Out of all the sectors, the public rank healthcare as having the greatest potential gains from machine learning, particularly AI’s ability to interpret large amounts of complex medical information faster and more accurately than clinicians in specific contexts. [3] AI will continue to make progress in complex domains.

However, there are substantial challenges (and limited appetite from patients) for AI to master the final stages of delivery of a diagnosis to the patient. After all, who wants to receive a terminal diagnosis from a robot? [4] This unfortunately became close to reality in the US where a doctor told a patient he was going to die using a robot with video link. [5]

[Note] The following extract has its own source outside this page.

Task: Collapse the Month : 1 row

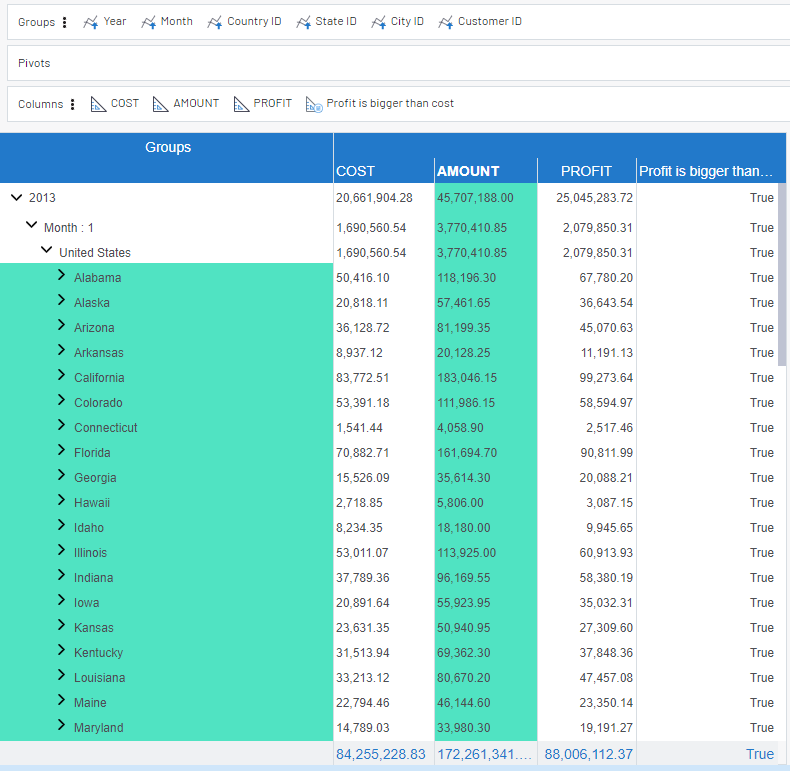Action: (31, 226)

Patients with certain conditions such as mental health problems, have also expressed concern that their condition will be overlooked by technology. [6] There is a part of medicine which needs to be able to contextualise a patient, which, at present, AI will find challenging. A machine has a limited internal representation of what a patient is, and a limited ability to display empathy in the consultation.

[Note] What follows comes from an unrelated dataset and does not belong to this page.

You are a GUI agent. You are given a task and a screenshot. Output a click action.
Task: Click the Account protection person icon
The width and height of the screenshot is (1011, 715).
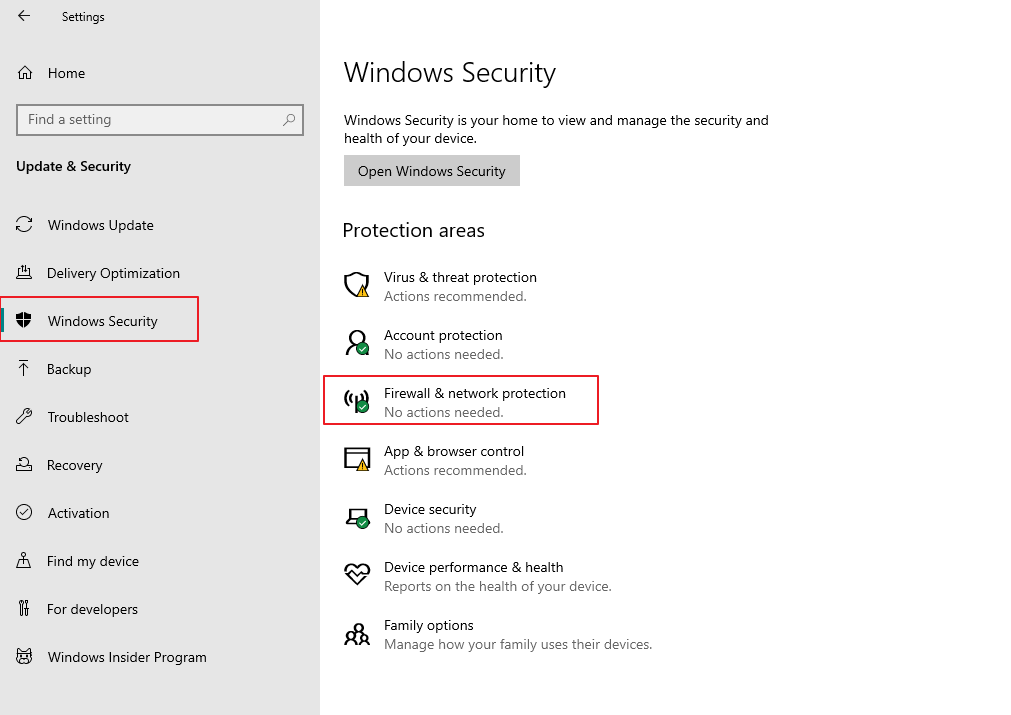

That said, there are potential upsides from digitising and automating how patients access medical advice: some patients prefer to disclose potentially embarrassing conditions to automated systems. [7] And having decision algorithms that have learnt from a population-scale dataset can provide doctors additional insights into similar patients, particularly those presenting with rare diseases. A single clinician may only see a handful of patients with a particular condition per year, but nationally there will be many more. 

Overall, we see incredible potential to AI improving the quality of decisions in healthcare, however not from trying to replace clinicians, but from using AI systems to augment human clinical reasoning. Will machines ever think like doctors? Not yet and they do not have to in order to be useful.

William Warr is a Doctoral Researcher in Digital Health and Primary Health Care at the University of Oxford

Matthew Willetts is a Doctoral Researcher in Statistics at the University of Oxford and the Alan Turing Institute.

Chris Holmes is a professor of Biostatistics at the University of Oxford and Scientific Director for the Health Programme at the Alan Turing Institute, London.

We thank Professor Sir Peter Donnelly and Professor Sir John Bell for reviewing the piece and their feedback.

Competing interests: None declared.


1] Shah, Nirav R. “Health Care in 2030: Will Artificial Intelligence Replace Physicians?.” Annals of internal medicine (2019); Goldhahn, Jörg, Vanessa Rampton, and Giatgen A. Spinas. “Could artificial intelligence make doctors obsolete?.” Bmj 363 (2018): k4563.

2] Quer, Giorgio, et al. “Augmenting diagnostic vision with AI.” The Lancet 390.10091 (2017): 221.

3] Ipsos Mori, Public Views on Machine Learning, Royal Society, https://royalsociety.org/-/media/policy/projects/machine-learning/publications/public-views-of-machine-learning-ipsos-mori.pdf

4] https://www.bmj.com/content/363/bmj.k4669

5] BBC, Man told he’s going to die by doctor on video-link robot, 8th March 2019.

6] Ipsos Mori, Public Views on Machine Learning, Royal Society, https://royalsociety.org/-/media/policy/projects/machine-learning/publications/public-views-of-machine-learning-ipsos-mori.pdf

7] Riper, H., et al., Effectiveness of E-self-help interventions for curbing adult problem drinking: a meta-analysis.Journal of medical Internet research, 2011. 13(2).